Prometheus High Availability proxy
even though application is pretty stable, keep in mind it is still in active development, we use it in production, but it doesn't necessary mean it is ready for you.
The Problem
Normal Prometheus upgrade procedure looks like this:
- Switch traffic to fallback server (automatic with HA proxy, or manually)
- Upgrade primary server
- Wait for it to become available
- Do 1-3 steps for secondary server
Even if you did everything right, it doesn't mean you will not have gaps on Grafana.
The Solution
In order to prevent gaps on Grafana, we query the same request from several servers. The resulting responses are merged into one unified response using, pretty naive, json merging techniques.
how to try it out
docker run -d -p 9090:9090 anchorfree/prometheus-ha-proxy:master http://server1:9090 http://server2:9090
what this project is
This project is simple and pretty dumb Prometheus output merger. With this project you can:
- Use one endpoint in Grafana instead of several servers
- Have truly highly available Prometheus setup for Grafana
- Startup this proxy, and do upgrades/restarts without any problems.
what this project is NOT
- It doesn't do any way of values aggregations over datasets, e.g. you can not calculate total bandwidth for all of your datacenters, you need Federation Server for this.
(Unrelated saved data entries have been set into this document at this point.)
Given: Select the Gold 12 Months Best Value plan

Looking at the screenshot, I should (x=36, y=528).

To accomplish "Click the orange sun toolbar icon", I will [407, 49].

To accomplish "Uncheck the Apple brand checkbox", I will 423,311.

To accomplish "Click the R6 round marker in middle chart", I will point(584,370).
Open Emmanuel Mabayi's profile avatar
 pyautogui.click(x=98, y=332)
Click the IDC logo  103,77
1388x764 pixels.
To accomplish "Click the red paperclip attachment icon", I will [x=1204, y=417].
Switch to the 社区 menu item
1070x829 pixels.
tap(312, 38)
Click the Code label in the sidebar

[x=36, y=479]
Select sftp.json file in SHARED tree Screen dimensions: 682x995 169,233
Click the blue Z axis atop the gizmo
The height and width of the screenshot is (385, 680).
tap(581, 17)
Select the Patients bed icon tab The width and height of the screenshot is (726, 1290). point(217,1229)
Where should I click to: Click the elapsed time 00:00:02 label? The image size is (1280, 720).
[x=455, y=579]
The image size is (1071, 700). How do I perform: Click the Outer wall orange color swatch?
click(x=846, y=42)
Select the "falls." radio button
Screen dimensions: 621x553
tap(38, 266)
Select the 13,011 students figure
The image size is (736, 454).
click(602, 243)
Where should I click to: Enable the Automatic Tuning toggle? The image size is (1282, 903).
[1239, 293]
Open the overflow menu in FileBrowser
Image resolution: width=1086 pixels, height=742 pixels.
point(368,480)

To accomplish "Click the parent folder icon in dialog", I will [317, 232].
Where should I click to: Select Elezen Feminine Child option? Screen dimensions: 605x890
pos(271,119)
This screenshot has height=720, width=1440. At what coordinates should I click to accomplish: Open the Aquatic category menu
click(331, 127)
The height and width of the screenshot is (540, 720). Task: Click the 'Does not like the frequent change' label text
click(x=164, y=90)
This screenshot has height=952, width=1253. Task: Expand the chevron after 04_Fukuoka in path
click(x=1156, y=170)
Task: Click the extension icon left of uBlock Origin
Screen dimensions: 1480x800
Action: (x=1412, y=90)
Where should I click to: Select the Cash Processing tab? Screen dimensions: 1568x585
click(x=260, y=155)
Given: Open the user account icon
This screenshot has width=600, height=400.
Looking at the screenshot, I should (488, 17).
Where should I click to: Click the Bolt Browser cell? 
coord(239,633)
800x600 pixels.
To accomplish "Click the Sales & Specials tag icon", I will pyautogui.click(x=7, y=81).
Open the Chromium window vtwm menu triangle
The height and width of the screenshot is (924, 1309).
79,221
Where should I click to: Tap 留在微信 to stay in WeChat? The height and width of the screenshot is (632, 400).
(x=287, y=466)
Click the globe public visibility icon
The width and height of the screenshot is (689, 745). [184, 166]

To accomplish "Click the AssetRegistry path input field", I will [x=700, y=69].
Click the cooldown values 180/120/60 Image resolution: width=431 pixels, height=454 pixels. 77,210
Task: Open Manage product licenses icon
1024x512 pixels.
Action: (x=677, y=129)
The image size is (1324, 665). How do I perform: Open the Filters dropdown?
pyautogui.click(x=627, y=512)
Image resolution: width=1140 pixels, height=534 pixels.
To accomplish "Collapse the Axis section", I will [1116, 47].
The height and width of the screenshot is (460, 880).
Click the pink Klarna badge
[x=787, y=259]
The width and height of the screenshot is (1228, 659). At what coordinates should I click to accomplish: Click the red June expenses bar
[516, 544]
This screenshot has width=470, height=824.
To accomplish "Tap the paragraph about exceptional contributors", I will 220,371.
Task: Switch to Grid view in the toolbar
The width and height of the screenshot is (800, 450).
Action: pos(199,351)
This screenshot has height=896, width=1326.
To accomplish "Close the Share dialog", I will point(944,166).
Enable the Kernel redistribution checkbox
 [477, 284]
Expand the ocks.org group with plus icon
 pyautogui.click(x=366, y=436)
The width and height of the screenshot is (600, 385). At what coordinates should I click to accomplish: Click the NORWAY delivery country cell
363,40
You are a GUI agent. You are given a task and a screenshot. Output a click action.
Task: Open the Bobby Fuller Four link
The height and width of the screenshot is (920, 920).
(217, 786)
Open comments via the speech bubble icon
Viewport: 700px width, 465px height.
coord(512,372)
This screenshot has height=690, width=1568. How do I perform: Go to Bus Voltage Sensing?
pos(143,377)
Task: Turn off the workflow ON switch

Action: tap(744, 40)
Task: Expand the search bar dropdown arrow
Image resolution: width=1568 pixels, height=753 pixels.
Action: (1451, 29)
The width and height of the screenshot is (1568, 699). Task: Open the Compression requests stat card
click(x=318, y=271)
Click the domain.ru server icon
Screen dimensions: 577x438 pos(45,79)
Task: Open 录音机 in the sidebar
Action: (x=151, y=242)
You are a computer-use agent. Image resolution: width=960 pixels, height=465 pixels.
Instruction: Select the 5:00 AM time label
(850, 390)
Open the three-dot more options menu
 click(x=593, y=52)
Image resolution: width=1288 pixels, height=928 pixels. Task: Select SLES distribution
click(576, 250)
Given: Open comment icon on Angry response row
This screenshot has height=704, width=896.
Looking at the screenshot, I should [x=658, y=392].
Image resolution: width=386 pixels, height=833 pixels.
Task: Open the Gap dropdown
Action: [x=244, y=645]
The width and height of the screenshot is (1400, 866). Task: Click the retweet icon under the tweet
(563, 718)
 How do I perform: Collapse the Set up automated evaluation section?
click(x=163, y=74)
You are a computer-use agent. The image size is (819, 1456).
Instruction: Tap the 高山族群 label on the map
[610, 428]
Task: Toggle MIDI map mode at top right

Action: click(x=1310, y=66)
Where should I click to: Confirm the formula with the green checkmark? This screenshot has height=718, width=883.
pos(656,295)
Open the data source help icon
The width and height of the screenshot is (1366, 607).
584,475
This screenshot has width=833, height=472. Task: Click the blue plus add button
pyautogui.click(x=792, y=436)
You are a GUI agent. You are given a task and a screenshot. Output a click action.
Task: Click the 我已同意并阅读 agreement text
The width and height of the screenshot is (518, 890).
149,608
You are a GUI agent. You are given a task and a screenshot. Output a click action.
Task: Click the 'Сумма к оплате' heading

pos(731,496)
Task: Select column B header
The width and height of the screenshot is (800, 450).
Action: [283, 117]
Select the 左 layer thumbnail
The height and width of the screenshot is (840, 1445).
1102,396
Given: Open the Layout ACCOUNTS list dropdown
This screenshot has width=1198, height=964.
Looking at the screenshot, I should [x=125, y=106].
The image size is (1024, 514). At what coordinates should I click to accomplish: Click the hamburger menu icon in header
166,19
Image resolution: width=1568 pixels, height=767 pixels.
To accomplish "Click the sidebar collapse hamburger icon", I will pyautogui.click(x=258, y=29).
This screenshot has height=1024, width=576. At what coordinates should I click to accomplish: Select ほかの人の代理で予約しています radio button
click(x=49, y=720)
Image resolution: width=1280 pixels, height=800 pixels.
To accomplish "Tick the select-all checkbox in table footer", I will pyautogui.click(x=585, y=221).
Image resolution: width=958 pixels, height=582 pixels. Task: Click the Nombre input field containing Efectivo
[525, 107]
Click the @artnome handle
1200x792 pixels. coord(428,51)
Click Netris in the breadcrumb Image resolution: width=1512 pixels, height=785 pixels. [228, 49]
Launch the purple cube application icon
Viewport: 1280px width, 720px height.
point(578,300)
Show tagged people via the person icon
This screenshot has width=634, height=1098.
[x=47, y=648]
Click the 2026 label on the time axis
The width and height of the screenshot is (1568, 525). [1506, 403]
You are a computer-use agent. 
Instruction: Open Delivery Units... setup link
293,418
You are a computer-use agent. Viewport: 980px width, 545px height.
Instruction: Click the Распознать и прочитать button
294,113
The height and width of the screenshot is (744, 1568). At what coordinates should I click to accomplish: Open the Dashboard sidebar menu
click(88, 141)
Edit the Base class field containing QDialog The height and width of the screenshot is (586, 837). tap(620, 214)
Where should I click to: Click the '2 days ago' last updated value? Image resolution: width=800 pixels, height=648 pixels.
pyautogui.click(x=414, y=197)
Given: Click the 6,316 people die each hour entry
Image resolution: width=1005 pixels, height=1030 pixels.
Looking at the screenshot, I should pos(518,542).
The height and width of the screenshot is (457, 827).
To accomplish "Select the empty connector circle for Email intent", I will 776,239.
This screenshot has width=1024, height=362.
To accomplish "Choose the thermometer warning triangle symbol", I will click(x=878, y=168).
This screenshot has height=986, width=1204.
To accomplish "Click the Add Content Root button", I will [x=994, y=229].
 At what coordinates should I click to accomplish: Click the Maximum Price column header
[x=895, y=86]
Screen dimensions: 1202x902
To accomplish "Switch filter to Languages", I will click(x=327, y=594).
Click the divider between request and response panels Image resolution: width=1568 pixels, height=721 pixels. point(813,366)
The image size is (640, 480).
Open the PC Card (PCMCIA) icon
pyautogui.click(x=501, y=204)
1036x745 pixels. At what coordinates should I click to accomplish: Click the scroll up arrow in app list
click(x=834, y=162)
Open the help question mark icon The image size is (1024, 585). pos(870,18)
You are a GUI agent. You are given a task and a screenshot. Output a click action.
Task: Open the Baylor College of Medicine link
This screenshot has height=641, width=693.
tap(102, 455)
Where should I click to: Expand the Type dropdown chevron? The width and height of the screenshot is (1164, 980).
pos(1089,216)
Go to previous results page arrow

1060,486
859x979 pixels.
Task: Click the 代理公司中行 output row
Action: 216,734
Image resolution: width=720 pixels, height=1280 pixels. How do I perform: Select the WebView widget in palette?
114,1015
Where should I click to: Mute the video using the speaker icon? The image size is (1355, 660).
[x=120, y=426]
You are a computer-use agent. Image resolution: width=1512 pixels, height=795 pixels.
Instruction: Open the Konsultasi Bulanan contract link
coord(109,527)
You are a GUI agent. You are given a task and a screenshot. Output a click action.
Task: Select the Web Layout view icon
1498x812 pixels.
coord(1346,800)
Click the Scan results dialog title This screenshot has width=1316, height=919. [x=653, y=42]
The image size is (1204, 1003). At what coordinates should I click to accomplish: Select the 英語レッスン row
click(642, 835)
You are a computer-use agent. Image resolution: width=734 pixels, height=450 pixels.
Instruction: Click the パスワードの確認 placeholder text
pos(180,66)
- It doesn't solve any HA problems for AlertManager or any querying issues.
current state and feature plans
We would like to make a proof of concept and share the answer to Grafana drops problem we had with Prometheus at Anchorfree.
Evolution of this tool would be:
- Intergare Prometheus WEB GUI, in order to make look and feel like real Prometheus (currently only Grafana and curl queries are possible)
- Use remote reades + local TSDB storage to provide single point of contact for our Ops team
Known problems and limitations
- if you count() something over specific timeframe, and that timeframe happened to be time of one Prometheus server restart, you will have incorrect calculations (gap in data). In order to prevent this from happening, you can use Federation server, and then make count() over aggregated data, this may not be applicable to any case.
topk
can show more than expected amount of values.
vector
output is merged naively without deduplication, which means double the results.